13 07 2005

firstly, sorry for the post early this morning.  I was in quite a state, and had to get it out of my system.


Todays blog is entitled “Kimochi”


now, Im not to sure it fits quite right, but it basically means feelings caused by an external source, i think…


NEway, my emotions whist i am in japan are quite curious.  Of course I have good times and bad, but it seems to me that when i have lows, they are very very low….  In the last few months I have have probably cried more in than i did last year.


I cant quite figure out what the causes of this are…  Sure, right now I am stressed, which isnt the most healthy state to be in, but its not all that bad, and last time i lived in japan i was hardly in what i would call a stressful situation.

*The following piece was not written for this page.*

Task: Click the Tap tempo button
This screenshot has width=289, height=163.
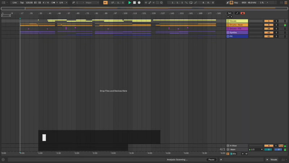Action: pos(22,3)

my top theories are – lack of close friends, and less human interaction than i am used to.  – not doing enough exercise (but this is true most of the thme). – no hugs. 

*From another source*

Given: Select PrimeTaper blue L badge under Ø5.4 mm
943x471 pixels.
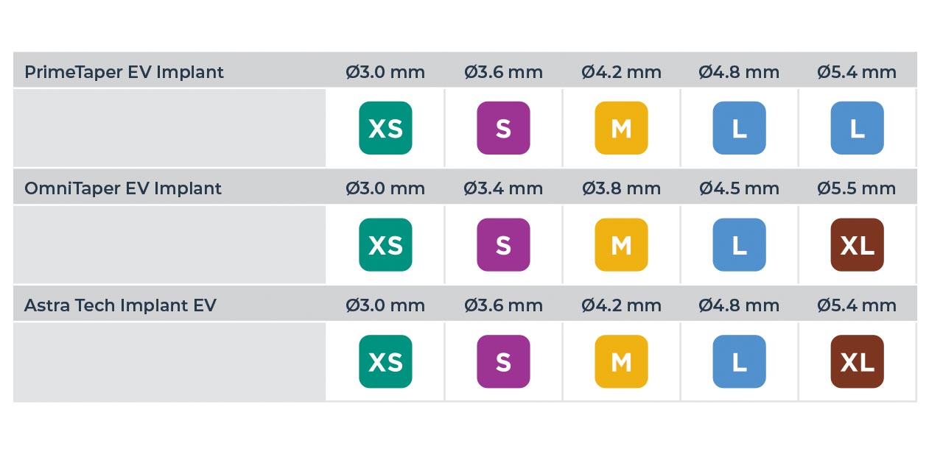Looking at the screenshot, I should click(857, 128).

yeah, thats all i can think of at the moment.


I really dont understand it, but I want to fix it.  Esp if i do end up living here for longer.  I dont want to go though this all the time.  I know that my lifestyle here is very different from that in australia, and i think that also might be a primary cause.  But i can also say that (in general) i also like my lifestyle here, quite possibily more than in australia.


ugh, this is all confused.  i think i will leave it for now.  things are comming out as i wanted them to.  I think I will go buy some icecream.